Geuss is not alone in rejecting transcendental arguments or in denying that philosophy ought to be concerned with policing boundaries among different kinds of speech acts. The fundamental dispute between Derrida and Habermas rested on this issue, and Derrida denied the necessity as well as viability of the illocutionary/perlocutionary distinction. For Foucault and Foucaultians as well, who see speech acts as interlaced with and imbricated in relations of power, this distinction makes no sense. All speech is perlocutionary in their view.
These are crucial questions in philosophy which go as far back as the dialogue between Thrasymachus and Socrates in Plato’s Republic about power, persuasion, and justice. Reasonable and smart people can disagree about them, even while trying to convince each other with the best arguments they can marshal against each other—as Geuss and I are (hopefully) trying to in this exchange. Therefore, I find the insinuation that my arguments are motivated more by “adoration” and by “philosophical loyalty to a school” rather than by rational conviction offensive.

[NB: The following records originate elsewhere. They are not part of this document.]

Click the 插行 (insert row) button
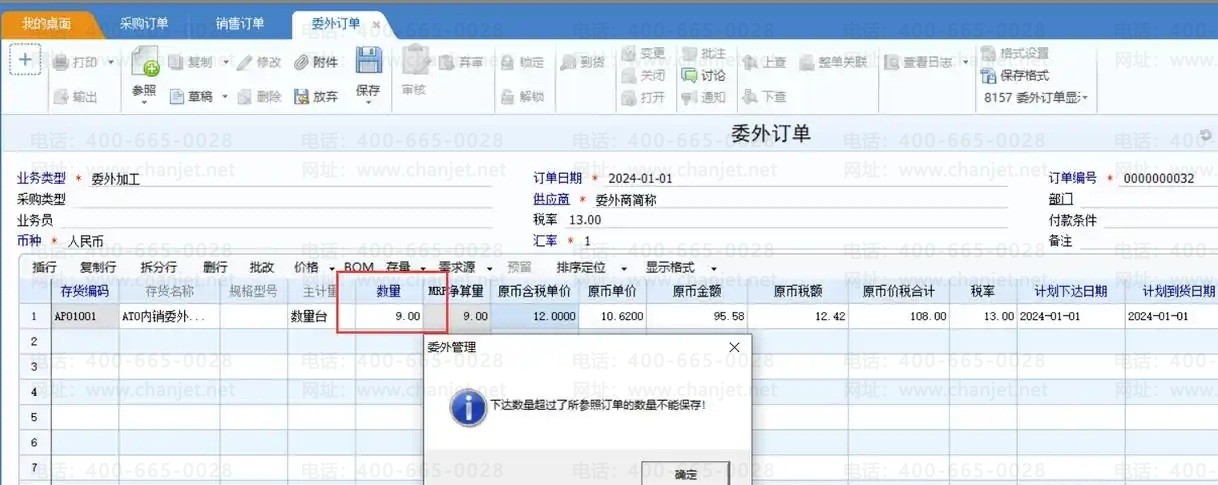 coord(45,268)
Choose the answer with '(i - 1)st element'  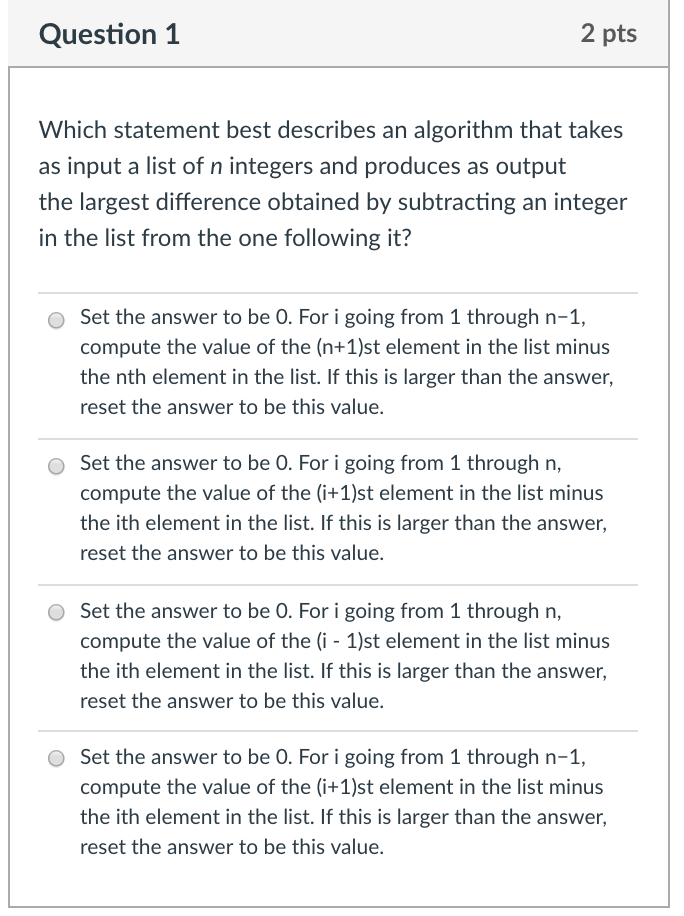[57, 612]
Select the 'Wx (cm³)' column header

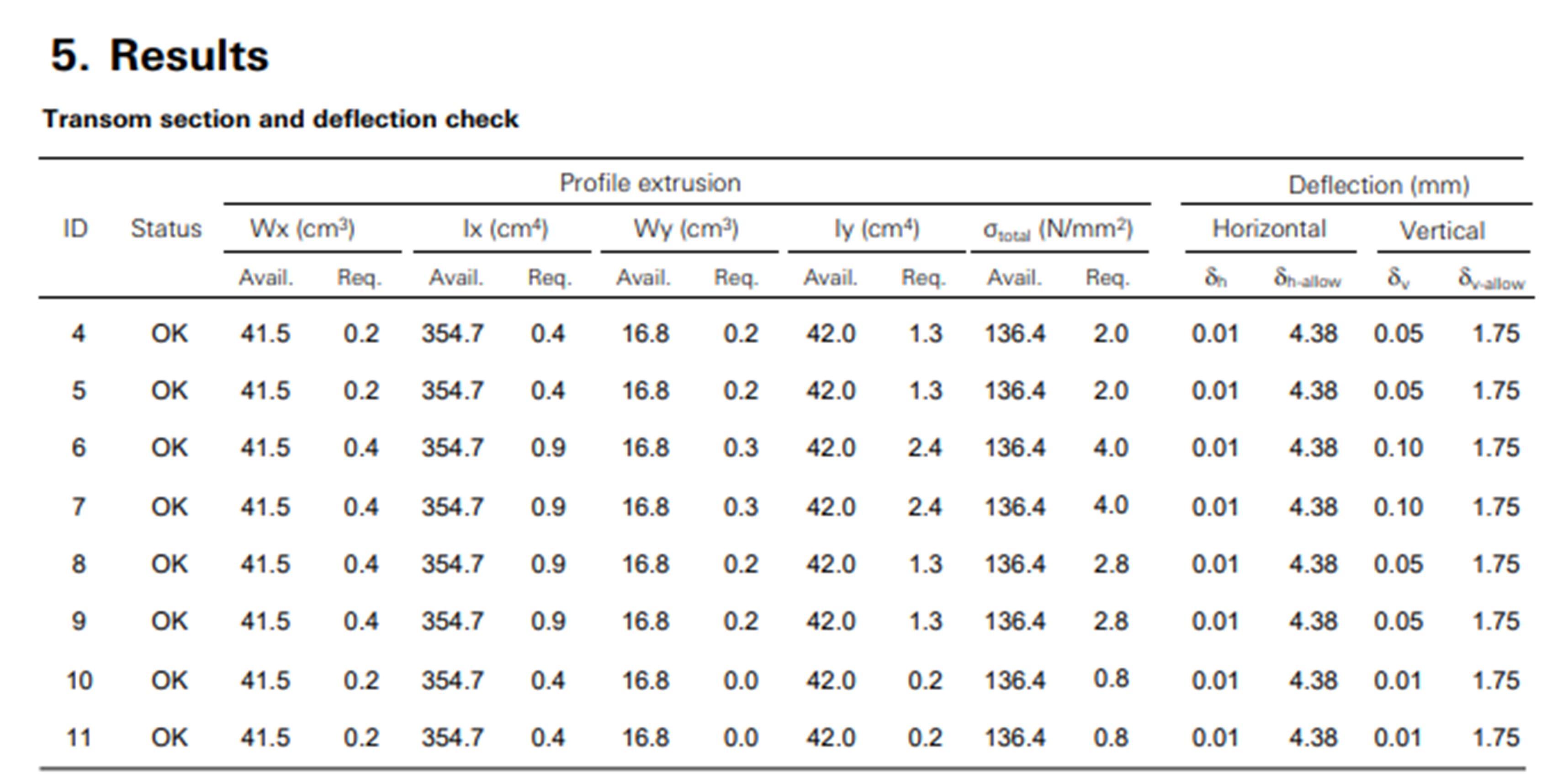click(x=302, y=229)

Raymond Geuss may or may not be a misanthrope and we may all be better off if we do not know about each other’s “deepest opinions, feelings, and motivations.” As one of my mentors at Harvard, Judith Shklar, argued convincingly, society is dependent for its functioning upon a certain hypocrisy, and many of us do not even know our “deepest opinions, feelings, and motivations.” But democracies cannot simply be republics of hypocrites. Sometimes, somewhere, we must speak truth to power and to each other if we are to succeed in living together with respect and dignity.
Hence my final paragraph on Vladimir Putin. It was intended to provoke Geuss to state more clearly, and not by his dismissals of Habermas’s position alone, how he would distinguish his critique of liberal ideals of government by deliberation and argument, tolerance, and respect for individual dignity, from Putin’s critique. Sometimes, “les extremes se touchent,” the extremes touch, and there can be a convergence between right-wing and left-wing critiques of these ideals. I don’t know much about Geuss’s politics, but I sense a certain ultraleft critique of labor and social democratic politics in his statements. It
would have never occurred to me to pose this as a choice between Putin and Habermas. Indeed, the whole idea is so preposterous, that I will rest my case contra Geuss here: Putin OR Habermas? Really, Raymond Geuss?

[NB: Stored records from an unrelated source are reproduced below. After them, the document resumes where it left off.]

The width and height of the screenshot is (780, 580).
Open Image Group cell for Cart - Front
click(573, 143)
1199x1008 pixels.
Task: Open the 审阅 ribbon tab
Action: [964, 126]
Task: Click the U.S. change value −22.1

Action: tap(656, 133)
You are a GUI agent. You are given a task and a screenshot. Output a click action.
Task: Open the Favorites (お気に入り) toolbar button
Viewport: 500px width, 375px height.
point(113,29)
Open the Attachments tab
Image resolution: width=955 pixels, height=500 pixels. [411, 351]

1. Geuss’s disclaimer that the book is not about Habermas is disingenuous. I took out my tattered copy of The Idea of a Critical Theory (1981) from the shelf. The series editors’ introduction, by Alan Montefiore and Hide Ishiguro, refer to Geuss’s arguments with reference to
Habermas throughout (vii–ix); the list of abbreviations in the front of the book are all to works by Habermas. And Geuss himself writes in the introduction, “ I have decided to focus my discussion on the views of Habermas because his work is the most sustained attempt by a member of the Frankfurt School to get clear about the underlying epistemological assumptions of the critical theory, and so raises the issues that interest me in a particularly striking way” (3). The discerning reader may want to check out pages 55–88 for Geuss’s further critique. But there is one oddity in a book in which Habermas is discussed on nearly every page: the index makes no reference to him at all!